The regulations retain the rule in the 2007 proposed regulations under which a plan is not treated as providing smaller interest credits in the future for purposes of section 411(d)(6) merely because of an amendment that changes the plan’s interest crediting rate with respect to future interest credits from one of the safe harbor market rates of interest (for example, a rate based on an eligible cost-of-living index or a rate based on Treasury bonds with the margins specified in the regulations) to the rate of interest on long-term investment grade corporate bonds (the third segment rate under section 417(e) or 430(h)), if certain requirements are satisfied. Under this rule, the change in the interest crediting rates would not result in a reduction in accrued benefits in violation of section 411(d)(6) because it is expected that an interest crediting rate that equals the third segment rate would not provide smaller interest credits as of any date after the applicable amendment date than the prior safe harbor interest crediting rate, except in rare and unusual circumstances. This special rule is only available if the change applies to interest credits to be credited after the effective date of the amendment, the effective date of the amendment is at least 30 days after adoption and, on the effective date of the amendment, the new interest crediting rate is not lower than the interest crediting rate that would have applied in the absence of the amendment.

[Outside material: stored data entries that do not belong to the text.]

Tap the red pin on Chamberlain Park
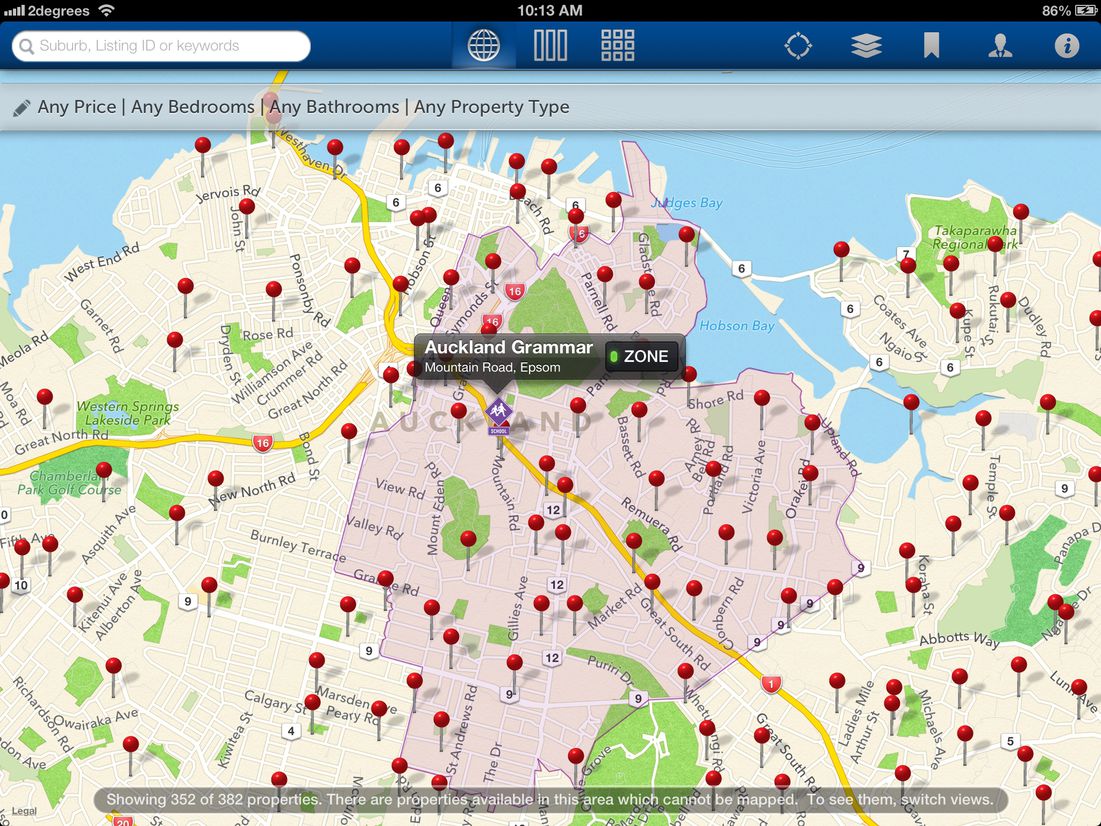Image resolution: width=1101 pixels, height=826 pixels. point(103,469)
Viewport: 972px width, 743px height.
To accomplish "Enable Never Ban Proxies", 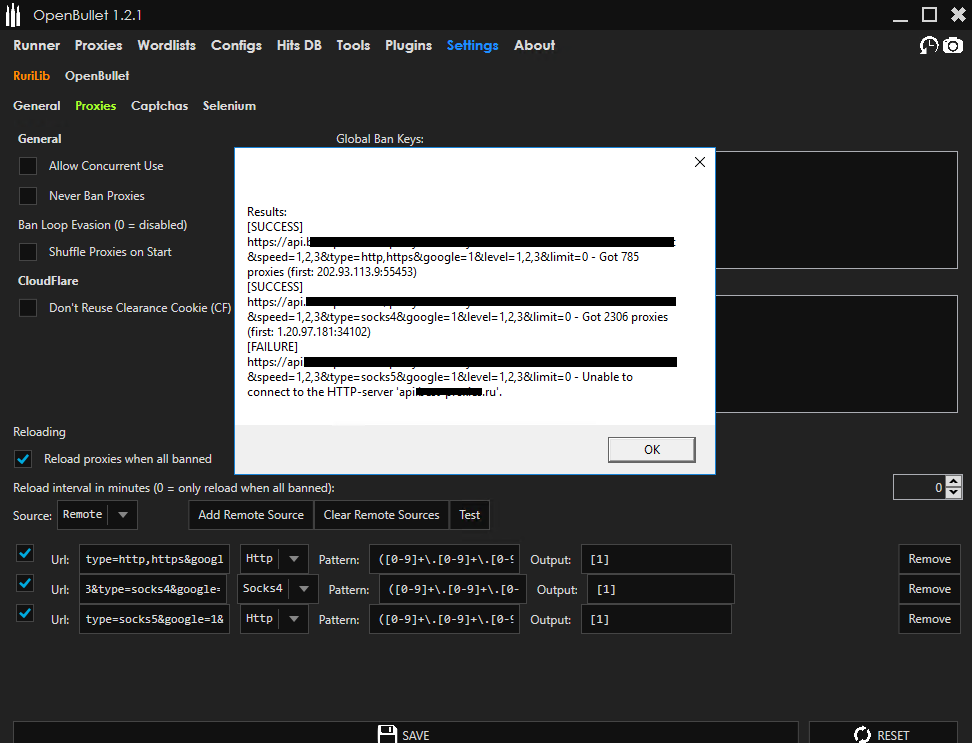I will 27,195.
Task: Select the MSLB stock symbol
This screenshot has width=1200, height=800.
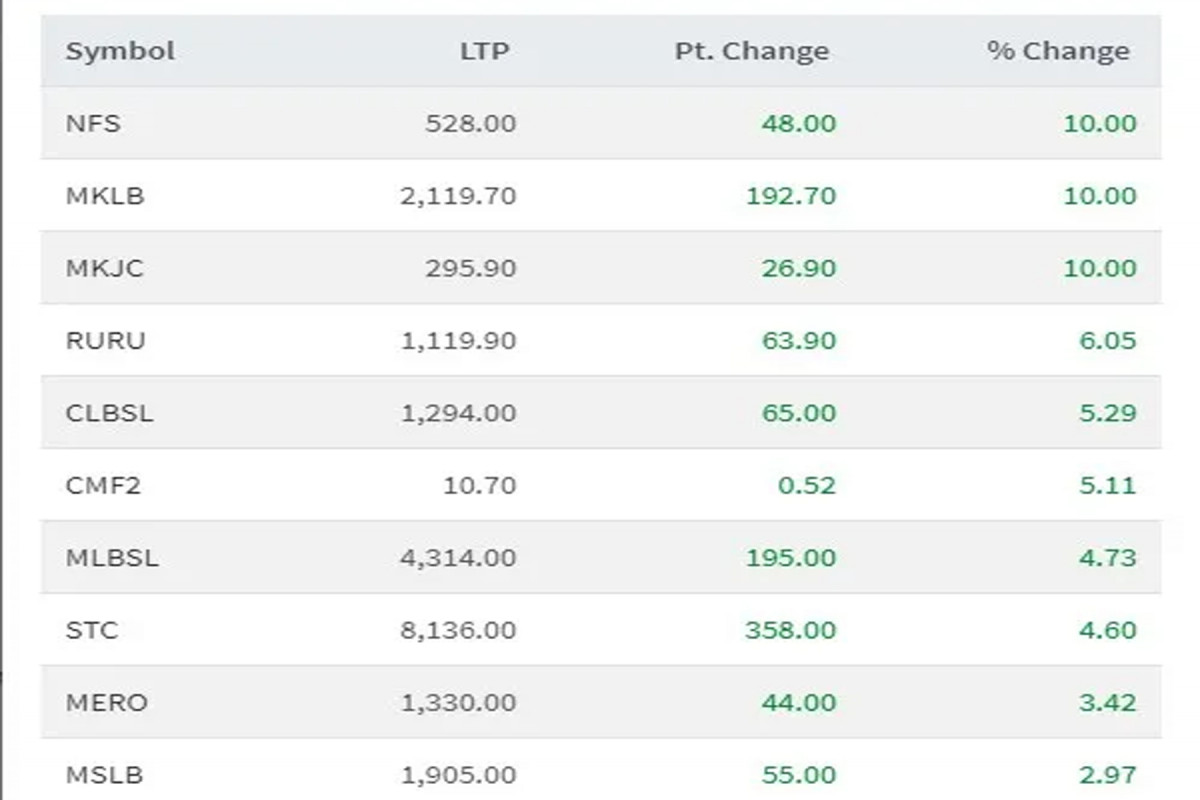Action: (104, 775)

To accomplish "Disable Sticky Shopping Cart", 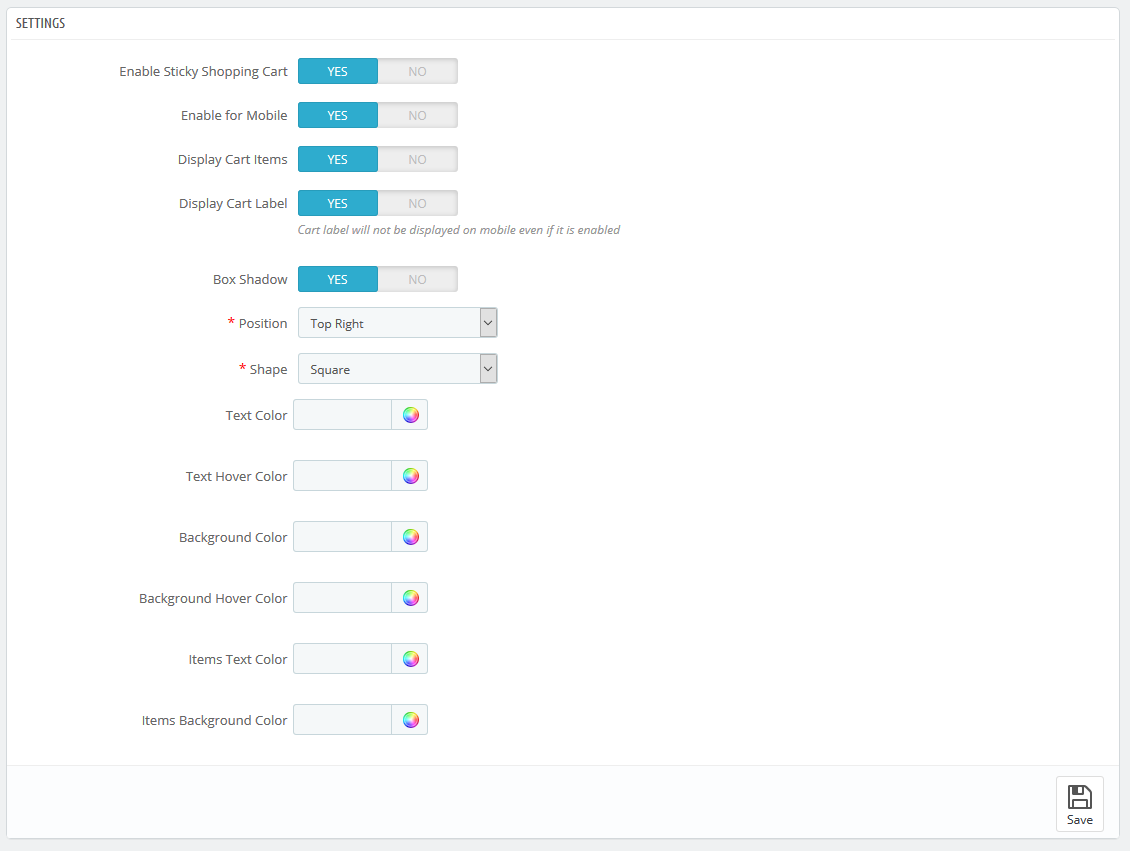I will 418,71.
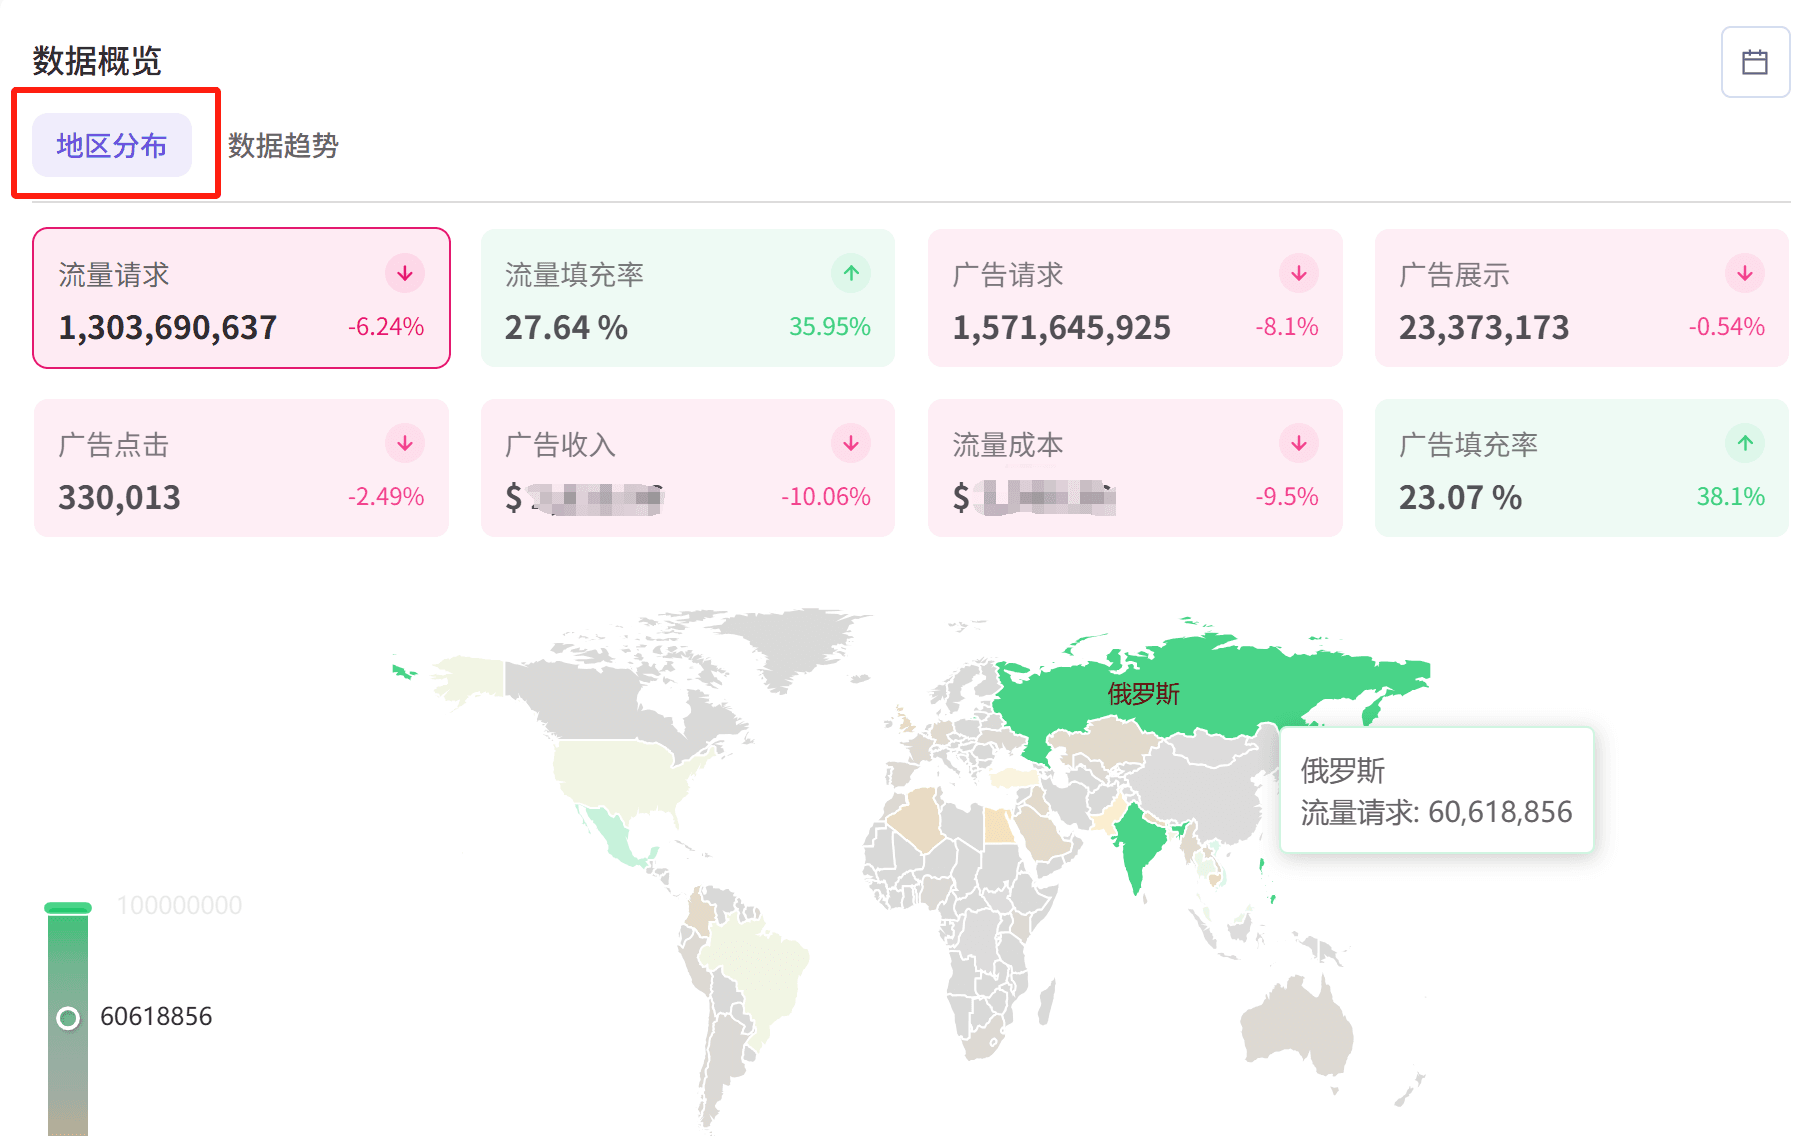The height and width of the screenshot is (1136, 1808).
Task: Click down arrow icon on 流量请求 card
Action: coord(405,273)
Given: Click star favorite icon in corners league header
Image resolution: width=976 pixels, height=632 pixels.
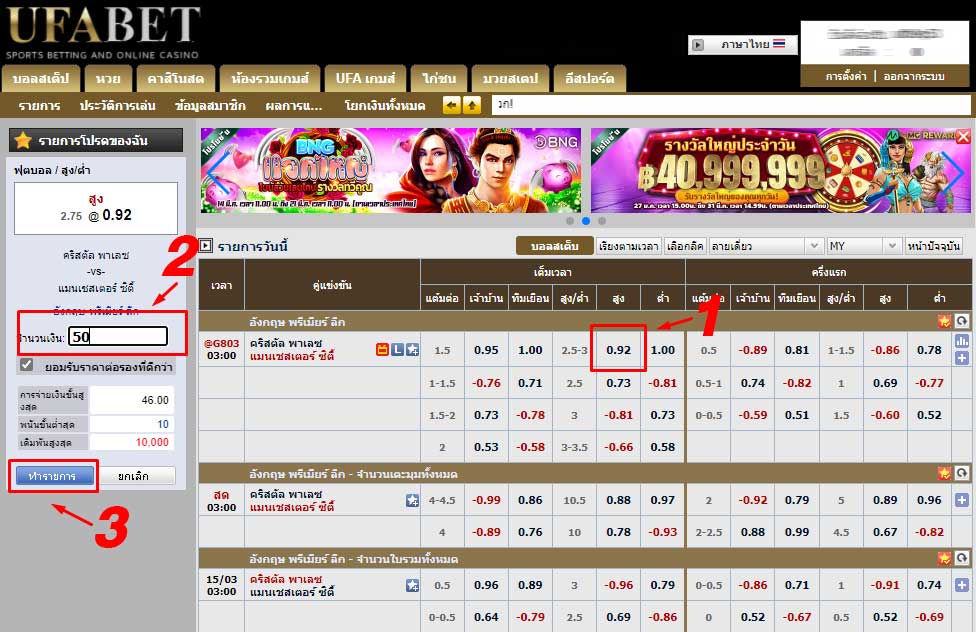Looking at the screenshot, I should click(944, 473).
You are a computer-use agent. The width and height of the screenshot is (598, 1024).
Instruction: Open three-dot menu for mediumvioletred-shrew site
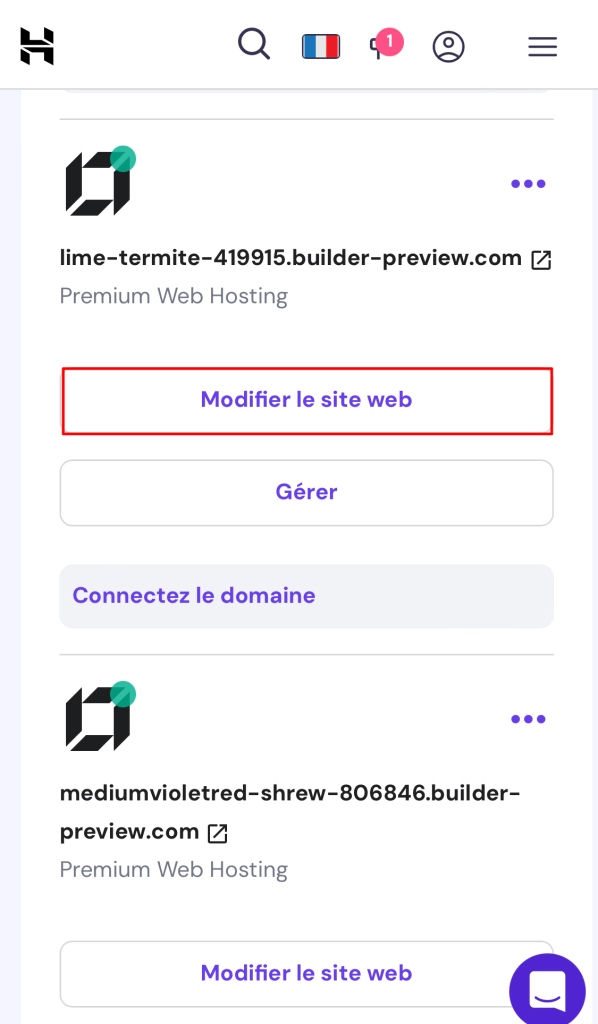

The 2010 proposed regulations provide additional guidance with respect to the market rate of return requirements where a plan is amended to change its interest crediting rate in the absence of the application of a special rule under section 411(d)(6). In such a case, in order to satisfy section 411(d)(6), a participant’s benefit can never be less than the pre-amendment benefit increased for periods after the amendment using the pre-amendment interest crediting rate, thereby effectively requiring a minimum interest crediting rate.
Effective/Applicability Dates
The regulations reflect the statutory effective dates set forth in section 701(e) of PPA ’06. Pursuant to section 701(e)(1) of PPA ’06, the amendments made by section 701 of PPA ’06 are generally effective for periods beginning on or after June 29, 2005. However, sections 701(e)(2) through 701(e)(6) of PPA ’06, as amended by WRERA ’08, set forth a number of special effective/applicability date rules that are described earlier in the Background section of the preamble of these regulations.
In addition, these regulations reflect the delayed effective date for collectively bargained plans as set forth in section 701(e)(4) of PPA ’06. This rule delays the effective date for section 411(b)(5)(B)(i) with respect to a collectively bargained plan maintained pursuant to one or more collective bargaining agreements between employee representatives and one or more employers ratified on or before August 17, 2006.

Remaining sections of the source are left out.